Alors que la maladie à virus Ebola continue de progresser à un rythme inquiétant dans l’est de la République démocratique du Congo, la comparaison avec l’Ouganda voisin soulève de nombreuses interrogations sur l’efficacité des stratégies de riposte mises en œuvre de part et d’autre de la frontière.
À Bunia, le ministre de la Santé publique, le Dr Roger Kamba, a dressé jeudi ce 18 juin 2026 un tableau particulièrement préoccupant de l’évolution de l’épidémie. Trente-trois jours après la déclaration officielle de la maladie, la RDC totalise déjà 896 cas confirmés, 232 décès et 78 guérisons. Plus de 6 000 contacts sont actuellement suivis dans les provinces touchées.
L’Ituri demeure l’épicentre de cette flambée avec 827 cas confirmés, soit plus de 92 % de l’ensemble des infections enregistrées dans le pays. Ces chiffres témoignent d’une propagation rapide du virus dans une province déjà fragilisée par l’insécurité, les déplacements de populations et les difficultés d’accès aux soins.
À quelques kilomètres de là, la situation présente pourtant un tout autre visage. En Ouganda, les autorités sanitaires ont rapporté à la même date seulement 19 cas confirmés, deux décès et dix guérisons. Plus marquant encore, aucun nouveau cas n’y a été enregistré depuis treize jours.
Cette différence spectaculaire entre les deux pays interpelle.
Pour plusieurs observateurs du secteur sanitaire, l’écart ne s’explique pas uniquement par des facteurs biologiques ou géographiques.

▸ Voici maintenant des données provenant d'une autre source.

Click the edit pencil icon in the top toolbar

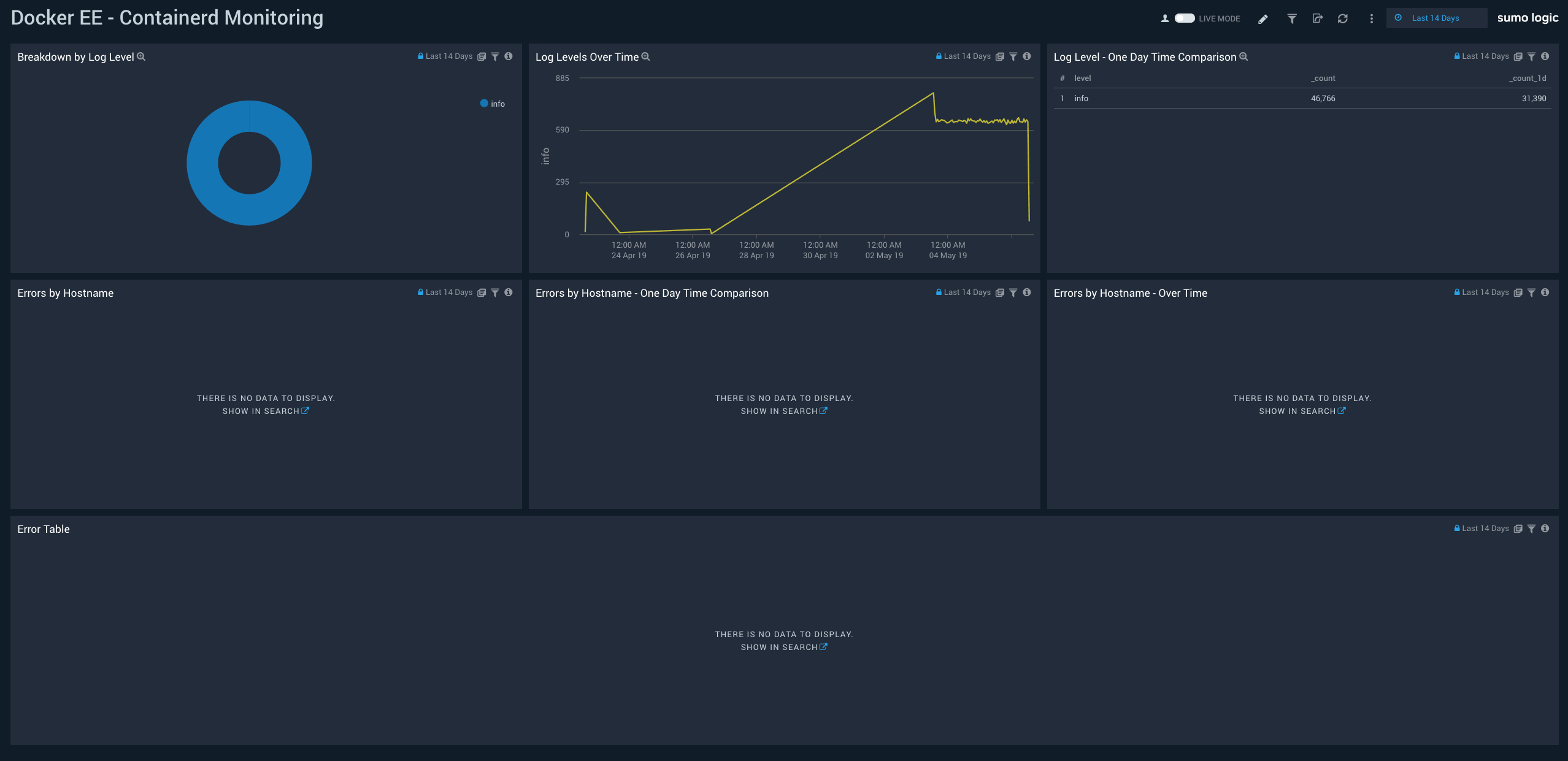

Il reflète également la capacité des systèmes de santé à détecter rapidement les cas, à isoler les malades et à protéger le personnel soignant.
L’Ouganda a développé des mécanismes de surveillance communautaire et de réponse rapide qui permettent d’intervenir dès les premiers signaux d’alerte. Les équipes de riposte y sont généralement déployées rapidement, tandis que les campagnes de sensibilisation atteignent plus efficacement les populations concernées et a mis tout le sérieux dans la gestion de cette épidémie en isolant les entités concernées, en fermant certaines de ses frontières avec la RDC et en faisant un suivi sérieux des malades.
En RDC, la lutte contre Ebola se heurte à des défis plus complexes notamment la gestion des cas contacts, les mécanismes pour limiter la contamination, la gestion et la prise en charge correcte des personnels soignants et autres.
Des voix s’élèvent d’ailleurs pour dénoncer certaines faiblesses de la riposte. Au début de la semaine, le Conseil provincial de l’Ordre national des infirmiers du Congo a récemment alerté sur des insuffisances dans la protection et la prise en charge du personnel soignant, pourtant en première ligne face à la maladie. D’autres organisations sanitaires évoquent des difficultés logistiques et un besoin accru de coordination entre les différents acteurs engagés dans la lutte contre l’épidémie.